PinkBookLadyvor 4 Jahren

Der Klappentext, der Prolog und die vielen positiven Rezensionen lasen sich alle ganz toll und spannend und so war ich gleich hellauf begeistert als mir die Autorin ein Exemplar zuschickte.

Leider konnte die Geschichte selber nicht das halten, was versprochen wurde.


Ein Schreibstil mit dem ich auch nicht 100% klar kam und warm wurde. Das ständige wechseln zu den anderen Charakteren erschwerte mir das Verfolgen der Geschichte ungemein. Manche Absätze wirkten auch sehr abgehakt.


Die Autorin gibt in der Geschichte auch viele Rätsel auf und nur sehr langsam fügen sich die Puzzelteile aneinander und am Ende kommt es dann zu einer überraschenden Wende. 


Das Buch wurde ins Genre Thriller gepackt, aber ich finde da ist es völlig fehl am Platz. Mir fehlte dazu die nötige fesselnde Spannung (gut an manchen Stellen war diese vorhanden, doch es war einfach zu wenig und die Spannung war genauso schnell wieder weg, wie sie auftauchte) und zwei Leichen machen leider noch lange keinen Thriller. Das ganz hätte man noch viel dramatischer rüber bringen können.


Auch war die Geschichte ziemlich vollgestopft mit zu vielen Informationen zu den drei Protagonistinnen, was mir die Hintergründe und das alles besser zu verstehen geben sollte.

Leider waren die Protagonisten viel zu durcheinander zusammen gewürfelt, so dass mir leider der persönliche Bezug zu ihnen fehlte und ich auch nichts zu ihnen aufbauen konnte.

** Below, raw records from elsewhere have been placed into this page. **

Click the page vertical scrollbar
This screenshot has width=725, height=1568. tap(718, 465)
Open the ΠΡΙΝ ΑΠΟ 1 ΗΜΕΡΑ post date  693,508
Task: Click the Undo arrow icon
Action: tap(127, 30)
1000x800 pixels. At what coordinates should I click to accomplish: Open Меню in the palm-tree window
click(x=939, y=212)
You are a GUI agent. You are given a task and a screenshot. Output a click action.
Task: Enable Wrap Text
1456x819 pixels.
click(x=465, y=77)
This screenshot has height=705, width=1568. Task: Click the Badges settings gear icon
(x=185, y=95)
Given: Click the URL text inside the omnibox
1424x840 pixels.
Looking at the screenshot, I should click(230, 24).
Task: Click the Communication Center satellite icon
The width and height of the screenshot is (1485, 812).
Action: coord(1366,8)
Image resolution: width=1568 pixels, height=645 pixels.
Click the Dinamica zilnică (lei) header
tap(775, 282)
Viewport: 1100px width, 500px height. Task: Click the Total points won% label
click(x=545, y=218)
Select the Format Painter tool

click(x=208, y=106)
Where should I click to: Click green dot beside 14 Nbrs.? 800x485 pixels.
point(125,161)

 Das Cover dagegen wirkt absolut passend und geheimnisvoll.


Zu der Grundidee des Buches kann ich nur sagen, an sich war die Idee gut und klasse, aber leider leider so vollgestopft, das einem beim lesen der Kopf rauchte, denn manche Sätze ergaben für mich erst einen Sinn, als ich sie 2-3x lesen musste.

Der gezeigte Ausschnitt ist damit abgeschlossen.